In a complementary TEDx talk entitled You Don’t Find Happiness, You Create It, by Katarina Blom, she, like Achor, defends the idea that happiness is a skill that can be practiced. Blom asserts that it is much easier, and much more realistic, to practice actions that lead to increased happiness rather than try to focus on “positive thinking”. This is similar to Achor’s motivation argument in the 20-second rule, where he argues that it is much easier to start a healthy habit by making it physically easier for yourself (i.e. putting a book on your nightstand to encourage you to read before bed), rather than relying on your brain’s motivation to remind you to keep up the habit. Thus, both Achor and Blom agree that physical intervention is much more effective than relying on your intrinsic thought processes.

Blom also, like Achor, defends that quality relationships are a crucial component of one’s happiness. Both Achor and Blom assert the importance of having quality relationships, equating the effect of relationships on our happiness and well-being as synonymous with the effect of exercise and a quality diet on our health. The studies referenced by Blom and Achor conclude that these people are happy because they have quality relationships, however, I wonder if the inverse relationship plays a larger role – that these people have quality relationships because they already are happy.


To give a personal example, in the past, my boyfriend and I would regularly have petty or unnecessary fights. However, one day my boyfriend was listening to a podcast, where the speaker said that he keeps a gratitude journal that’s dedicated to his wife and it has helped their relationship immensely. So, my boyfriend and I decided that we would keep gratitude journals for each other, where we would write one thing we were grateful for each other for every day. After we started doing this, our number of fights dropped significantly; and we have never felt more emotionally connected. In this case, we already had a close relationship, but once we both took the time to practice seeing the positives in each other and worked on our own mindset, the quality of our relationship significantly increased. Further, I also simply believe that people want to have relationships with happy people. So, perhaps it’s more so that happy people have higher quality relationships because they are happy, rather than quality relationships making them happy.

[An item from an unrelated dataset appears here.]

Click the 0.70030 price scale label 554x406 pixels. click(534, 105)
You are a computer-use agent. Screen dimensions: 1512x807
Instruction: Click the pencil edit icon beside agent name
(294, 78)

To conclude, both the book and TEDx talk agree that happiness is a skill that improves with practice, particularly through the practice of gratitude and the formation of quality relationships. Achor goes a bit further to argue that an internal locus of control, the formation of healthy habits, and experiencing failure and trauma also contribute to one’s happiness. Both Achor and Blom recognize that the happiness of individuals not only benefits the individual themselves but also entire organizations. Additionally, Achor defends that not only does the happiness advantage affect one’s own well-being and performance in and outside of work, but the happiness advantage has the power to spread to those around us.


Have you read The Happiness Advantage? What were your thoughts?